▸ WHAT IS EXPECTED: The data is to be reproduced in full and without error.

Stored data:
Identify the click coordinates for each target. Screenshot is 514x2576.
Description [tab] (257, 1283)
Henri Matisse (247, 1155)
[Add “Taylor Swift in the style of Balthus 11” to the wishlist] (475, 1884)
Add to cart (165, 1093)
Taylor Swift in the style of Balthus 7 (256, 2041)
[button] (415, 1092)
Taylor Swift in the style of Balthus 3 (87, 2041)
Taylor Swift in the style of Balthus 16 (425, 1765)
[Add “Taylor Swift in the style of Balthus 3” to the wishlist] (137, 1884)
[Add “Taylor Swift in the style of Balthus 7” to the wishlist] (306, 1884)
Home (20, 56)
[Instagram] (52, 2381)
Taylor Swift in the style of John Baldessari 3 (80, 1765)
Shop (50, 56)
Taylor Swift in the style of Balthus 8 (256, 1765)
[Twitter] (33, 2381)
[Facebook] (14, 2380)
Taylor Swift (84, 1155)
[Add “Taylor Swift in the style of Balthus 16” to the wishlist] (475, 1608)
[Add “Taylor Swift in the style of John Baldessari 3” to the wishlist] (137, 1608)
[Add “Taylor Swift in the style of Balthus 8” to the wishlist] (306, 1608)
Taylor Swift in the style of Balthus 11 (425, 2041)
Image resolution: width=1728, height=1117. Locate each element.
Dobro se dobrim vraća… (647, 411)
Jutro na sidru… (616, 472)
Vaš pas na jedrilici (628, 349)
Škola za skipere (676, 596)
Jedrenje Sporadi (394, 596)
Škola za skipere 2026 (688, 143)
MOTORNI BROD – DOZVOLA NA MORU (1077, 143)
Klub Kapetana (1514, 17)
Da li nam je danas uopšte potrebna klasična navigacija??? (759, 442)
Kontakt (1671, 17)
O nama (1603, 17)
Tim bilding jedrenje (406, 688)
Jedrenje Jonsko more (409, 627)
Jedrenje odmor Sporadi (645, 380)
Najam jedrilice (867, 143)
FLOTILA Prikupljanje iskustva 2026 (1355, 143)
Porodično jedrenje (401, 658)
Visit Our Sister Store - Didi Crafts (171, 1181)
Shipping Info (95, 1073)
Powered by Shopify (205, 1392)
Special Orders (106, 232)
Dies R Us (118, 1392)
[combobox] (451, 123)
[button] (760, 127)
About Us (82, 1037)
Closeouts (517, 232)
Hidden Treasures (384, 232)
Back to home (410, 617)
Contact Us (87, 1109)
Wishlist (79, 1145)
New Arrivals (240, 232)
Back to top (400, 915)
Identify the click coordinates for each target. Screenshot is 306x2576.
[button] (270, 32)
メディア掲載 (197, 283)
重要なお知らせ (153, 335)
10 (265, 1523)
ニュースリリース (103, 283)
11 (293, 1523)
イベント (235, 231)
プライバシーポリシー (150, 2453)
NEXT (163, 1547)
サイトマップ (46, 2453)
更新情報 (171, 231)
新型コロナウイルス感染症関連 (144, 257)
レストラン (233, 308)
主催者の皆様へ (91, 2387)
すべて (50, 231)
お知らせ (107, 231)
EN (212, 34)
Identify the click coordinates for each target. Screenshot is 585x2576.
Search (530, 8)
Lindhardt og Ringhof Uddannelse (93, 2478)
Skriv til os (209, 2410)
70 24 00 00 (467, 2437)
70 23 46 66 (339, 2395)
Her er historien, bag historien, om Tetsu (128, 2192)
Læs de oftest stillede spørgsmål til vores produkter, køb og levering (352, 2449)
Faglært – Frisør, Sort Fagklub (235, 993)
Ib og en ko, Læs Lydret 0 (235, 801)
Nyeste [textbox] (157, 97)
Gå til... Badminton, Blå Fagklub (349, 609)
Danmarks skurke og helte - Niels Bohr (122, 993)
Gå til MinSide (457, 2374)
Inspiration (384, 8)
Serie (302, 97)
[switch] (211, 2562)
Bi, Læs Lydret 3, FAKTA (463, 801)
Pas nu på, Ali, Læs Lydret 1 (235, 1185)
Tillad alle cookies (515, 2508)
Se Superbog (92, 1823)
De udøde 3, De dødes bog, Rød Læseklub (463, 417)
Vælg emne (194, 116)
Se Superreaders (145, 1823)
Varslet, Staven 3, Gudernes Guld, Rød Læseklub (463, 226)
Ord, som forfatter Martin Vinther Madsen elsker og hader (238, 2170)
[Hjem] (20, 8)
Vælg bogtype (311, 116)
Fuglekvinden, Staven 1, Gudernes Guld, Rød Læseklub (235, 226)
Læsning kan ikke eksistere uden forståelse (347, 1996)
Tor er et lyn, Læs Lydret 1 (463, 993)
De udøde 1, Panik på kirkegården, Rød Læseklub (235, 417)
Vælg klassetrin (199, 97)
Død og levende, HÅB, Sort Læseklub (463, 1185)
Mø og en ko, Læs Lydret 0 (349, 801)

▸ WRITTEN RESPONSE:
Identify the click coordinates for each target. Screenshot is 514x2576.
Description [tab] (257, 1283)
Henri Matisse (247, 1155)
[Add “Taylor Swift in the style of Balthus 11” to the wishlist] (475, 1884)
Add to cart (165, 1093)
Taylor Swift in the style of Balthus 7 (256, 2041)
[button] (415, 1092)
Taylor Swift in the style of Balthus 3 (87, 2041)
Taylor Swift in the style of Balthus 16 (425, 1765)
[Add “Taylor Swift in the style of Balthus 3” to the wishlist] (137, 1884)
[Add “Taylor Swift in the style of Balthus 7” to the wishlist] (306, 1884)
Home (20, 56)
[Instagram] (52, 2381)
Taylor Swift in the style of John Baldessari 3 (80, 1765)
Shop (50, 56)
Taylor Swift in the style of Balthus 8 (256, 1765)
[Twitter] (33, 2381)
[Facebook] (14, 2380)
Taylor Swift (84, 1155)
[Add “Taylor Swift in the style of Balthus 16” to the wishlist] (475, 1608)
[Add “Taylor Swift in the style of John Baldessari 3” to the wishlist] (137, 1608)
[Add “Taylor Swift in the style of Balthus 8” to the wishlist] (306, 1608)
Taylor Swift in the style of Balthus 11 (425, 2041)
Image resolution: width=1728, height=1117. Locate each element.
Dobro se dobrim vraća… (647, 411)
Jutro na sidru… (616, 472)
Vaš pas na jedrilici (628, 349)
Škola za skipere (676, 596)
Jedrenje Sporadi (394, 596)
Škola za skipere 2026 (688, 143)
MOTORNI BROD – DOZVOLA NA MORU (1077, 143)
Klub Kapetana (1514, 17)
Da li nam je danas uopšte potrebna klasična navigacija??? (759, 442)
Kontakt (1671, 17)
O nama (1603, 17)
Tim bilding jedrenje (406, 688)
Jedrenje Jonsko more (409, 627)
Jedrenje odmor Sporadi (645, 380)
Najam jedrilice (867, 143)
FLOTILA Prikupljanje iskustva 2026 (1355, 143)
Porodično jedrenje (401, 658)
Visit Our Sister Store - Didi Crafts (171, 1181)
Shipping Info (95, 1073)
Powered by Shopify (205, 1392)
Special Orders (106, 232)
Dies R Us (118, 1392)
[combobox] (451, 123)
[button] (760, 127)
About Us (82, 1037)
Closeouts (517, 232)
Hidden Treasures (384, 232)
Back to home (410, 617)
Contact Us (87, 1109)
Wishlist (79, 1145)
New Arrivals (240, 232)
Back to top (400, 915)
Identify the click coordinates for each target. Screenshot is 306x2576.
[button] (270, 32)
メディア掲載 (197, 283)
重要なお知らせ (153, 335)
10 (265, 1523)
ニュースリリース (103, 283)
11 (293, 1523)
イベント (235, 231)
プライバシーポリシー (150, 2453)
NEXT (163, 1547)
サイトマップ (46, 2453)
更新情報 (171, 231)
新型コロナウイルス感染症関連 (144, 257)
レストラン (233, 308)
主催者の皆様へ (91, 2387)
すべて (50, 231)
お知らせ (107, 231)
EN (212, 34)
Identify the click coordinates for each target. Screenshot is 585x2576.
Search (530, 8)
Lindhardt og Ringhof Uddannelse (93, 2478)
Skriv til os (209, 2410)
70 24 00 00 (467, 2437)
70 23 46 66 (339, 2395)
Her er historien, bag historien, om Tetsu (128, 2192)
Læs de oftest stillede spørgsmål til vores produkter, køb og levering (352, 2449)
Faglært – Frisør, Sort Fagklub (235, 993)
Ib og en ko, Læs Lydret 0 (235, 801)
Nyeste [textbox] (157, 97)
Gå til... Badminton, Blå Fagklub (349, 609)
Danmarks skurke og helte - Niels Bohr (122, 993)
Gå til MinSide (457, 2374)
Inspiration (384, 8)
Serie (302, 97)
[switch] (211, 2562)
Bi, Læs Lydret 3, FAKTA (463, 801)
Pas nu på, Ali, Læs Lydret 1 (235, 1185)
Tillad alle cookies (515, 2508)
Se Superbog (92, 1823)
De udøde 3, De dødes bog, Rød Læseklub (463, 417)
Vælg emne (194, 116)
Se Superreaders (145, 1823)
Varslet, Staven 3, Gudernes Guld, Rød Læseklub (463, 226)
Ord, som forfatter Martin Vinther Madsen elsker og hader (238, 2170)
[Hjem] (20, 8)
Vælg bogtype (311, 116)
Fuglekvinden, Staven 1, Gudernes Guld, Rød Læseklub (235, 226)
Læsning kan ikke eksistere uden forståelse (347, 1996)
Tor er et lyn, Læs Lydret 1 (463, 993)
De udøde 1, Panik på kirkegården, Rød Læseklub (235, 417)
Vælg klassetrin (199, 97)
Død og levende, HÅB, Sort Læseklub (463, 1185)
Mø og en ko, Læs Lydret 0 (349, 801)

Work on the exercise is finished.